This is my second attempt at writing this afternoon. My first attempt was scrapped when I realized I was writing out of frustration and anger. Not a good place to be. But a very real and hard place.
So why the doom and gloom? Basically I think I’m just a bit fed up. And now I’ve just had the ‘ah hah’ moment. Thanks God – now my priorities are right and now the words are flowing. Funny how that happens huh?
I was feeling cross and upset because of misunderstandings and tricky relationships. I’ve got a friend that I’ve been really trying to connect with, trying to encourage and trying to be there for. But it hasn’t been reciprocal, and the encouragement I’ve given hasn’t been taken as simply that. Encouragement. So I’ve been sad and hurt, and even judging.
I tweeted this earlier this week – Sometimes people aren’t really asking for advice, they are asking to be told they have done the right thing. Tricky when pride gets in way.
Tsk tsk. I know.
But you know what I haven’t been doing?
I haven’t been praying.
I haven’t been asking God for more love, more of His ways to reach this person, and more of her heart to be open to change and taking on advice.

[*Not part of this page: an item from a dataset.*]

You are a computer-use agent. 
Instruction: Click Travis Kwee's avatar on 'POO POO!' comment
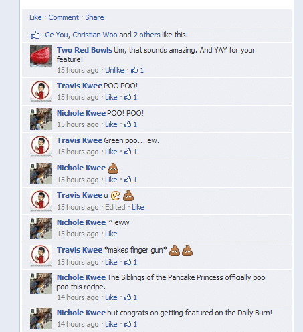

So that’s what I’m gonna do. I don’t have all the answers, and I get super frustrated when I read stuff on the internet written as though others are the experts (because the internet has a sneaky way of enabling all of us to take on an expert persona – when perhaps – we shouldn’t). But I do know someone who is an expert and someone – make that – Someone who does have all the answers. I can’t take away pride – but I know Who can.
Instead of frustration, I’m trying prayer.
Instead of hurt and pain (I hate that I am such a relational person!), I’m trying prayer.
Instead of taking things personally when messages get lost in translation, I’m trying MORE prayer.